# Records shown
==================================================
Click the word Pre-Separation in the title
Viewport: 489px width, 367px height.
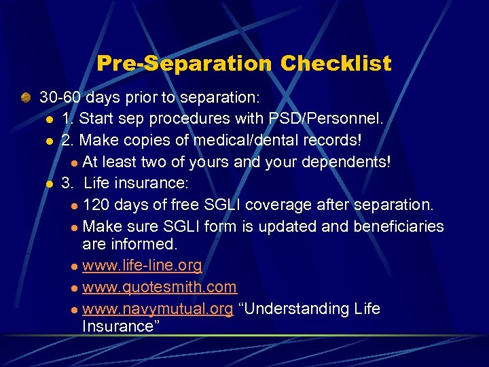tap(183, 64)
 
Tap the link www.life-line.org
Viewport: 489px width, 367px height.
tap(142, 265)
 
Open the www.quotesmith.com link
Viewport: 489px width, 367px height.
tap(159, 287)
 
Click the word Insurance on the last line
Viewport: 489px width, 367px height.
tap(115, 326)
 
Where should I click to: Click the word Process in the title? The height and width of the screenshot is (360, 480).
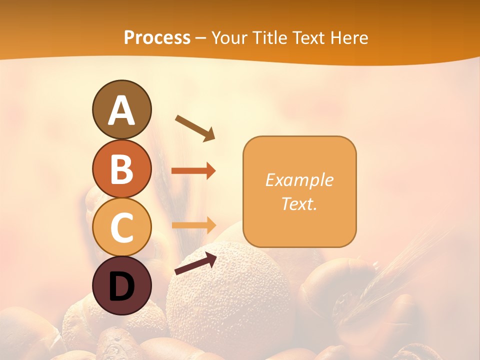157,38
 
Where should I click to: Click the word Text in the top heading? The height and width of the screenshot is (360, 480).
310,38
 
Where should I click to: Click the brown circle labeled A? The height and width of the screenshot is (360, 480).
122,110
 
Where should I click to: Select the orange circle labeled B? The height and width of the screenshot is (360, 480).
122,168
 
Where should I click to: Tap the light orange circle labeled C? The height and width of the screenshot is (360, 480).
122,227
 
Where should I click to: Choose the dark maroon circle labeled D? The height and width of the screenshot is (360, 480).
122,286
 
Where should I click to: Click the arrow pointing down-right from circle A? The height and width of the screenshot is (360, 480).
194,127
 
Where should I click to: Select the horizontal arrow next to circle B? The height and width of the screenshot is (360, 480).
193,171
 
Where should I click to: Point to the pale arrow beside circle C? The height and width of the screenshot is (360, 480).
193,225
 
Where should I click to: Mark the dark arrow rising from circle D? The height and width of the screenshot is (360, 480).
195,264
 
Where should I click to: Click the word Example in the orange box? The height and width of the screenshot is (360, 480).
299,180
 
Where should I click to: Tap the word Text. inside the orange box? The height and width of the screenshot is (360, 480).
299,204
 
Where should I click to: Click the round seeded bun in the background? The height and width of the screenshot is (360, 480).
230,300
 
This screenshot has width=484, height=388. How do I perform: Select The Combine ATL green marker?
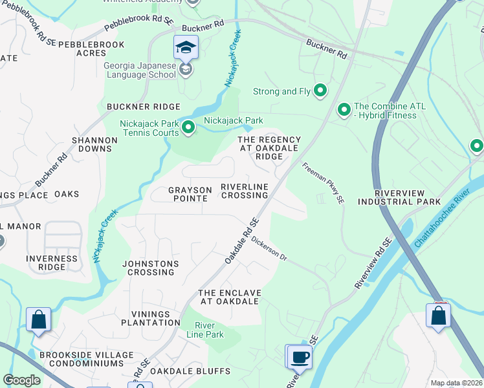(344, 111)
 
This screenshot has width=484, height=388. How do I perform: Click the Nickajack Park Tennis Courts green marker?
(188, 128)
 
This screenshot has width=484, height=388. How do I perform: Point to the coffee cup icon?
(300, 356)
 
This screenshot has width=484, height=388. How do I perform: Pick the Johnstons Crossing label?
(149, 268)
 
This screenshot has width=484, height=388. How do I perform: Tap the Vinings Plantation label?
(149, 318)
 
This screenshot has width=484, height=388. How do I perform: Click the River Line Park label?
(205, 330)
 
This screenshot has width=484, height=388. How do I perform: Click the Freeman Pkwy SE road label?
(322, 184)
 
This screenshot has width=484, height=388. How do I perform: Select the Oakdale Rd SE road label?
(242, 240)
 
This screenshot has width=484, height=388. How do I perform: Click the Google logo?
(21, 380)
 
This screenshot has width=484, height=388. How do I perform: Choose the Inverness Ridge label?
(52, 263)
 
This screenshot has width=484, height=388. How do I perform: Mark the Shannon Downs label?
(94, 144)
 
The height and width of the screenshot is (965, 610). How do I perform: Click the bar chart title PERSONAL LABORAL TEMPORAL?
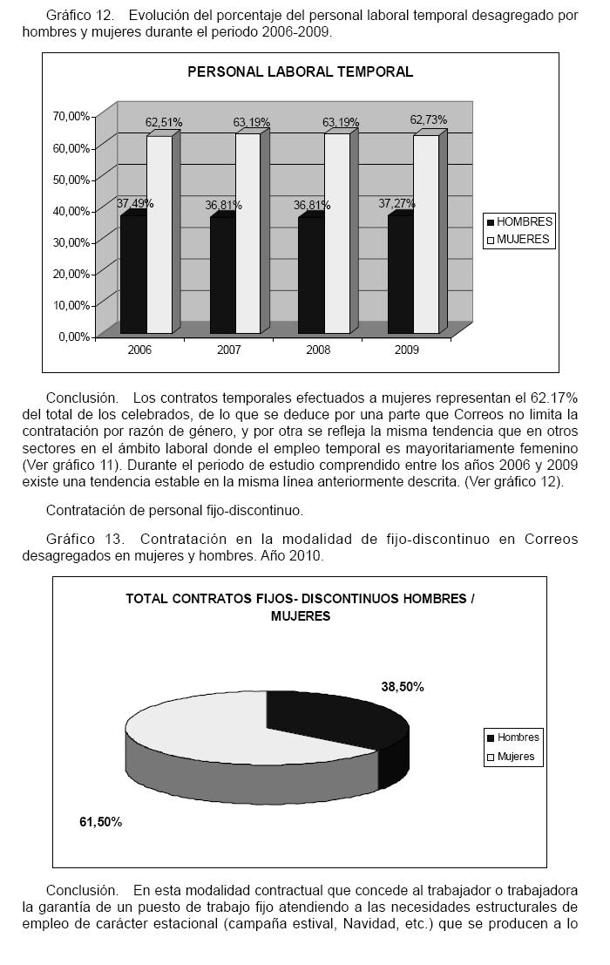(x=300, y=72)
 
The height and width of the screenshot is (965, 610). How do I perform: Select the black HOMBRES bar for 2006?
(x=133, y=275)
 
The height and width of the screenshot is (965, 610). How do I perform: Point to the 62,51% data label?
(x=164, y=123)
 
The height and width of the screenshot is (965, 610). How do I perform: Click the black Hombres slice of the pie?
(x=331, y=715)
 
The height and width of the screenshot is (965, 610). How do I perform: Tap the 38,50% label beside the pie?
(x=403, y=687)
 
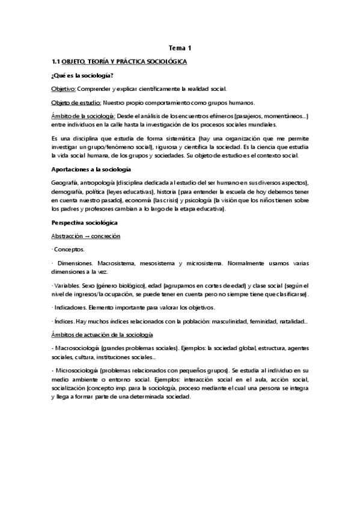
==================================================
# Problem requirements
Rewrite the stretch of the data that opens with the line containing "Shannon Downs label?" and closes with the line containing "(x=133, y=275)". Rename "screenshot" to "image" everywhere in it, change nothing else, and omit the pictures.

# Result of this task
This image has width=484, height=388. How do I perform: Mark the Shannon Downs label?
(94, 144)
 
The height and width of the image is (965, 610). How do I perform: Click the bar chart title PERSONAL LABORAL TEMPORAL?
(x=300, y=72)
 
The height and width of the image is (965, 610). How do I perform: Select the black HOMBRES bar for 2006?
(x=133, y=275)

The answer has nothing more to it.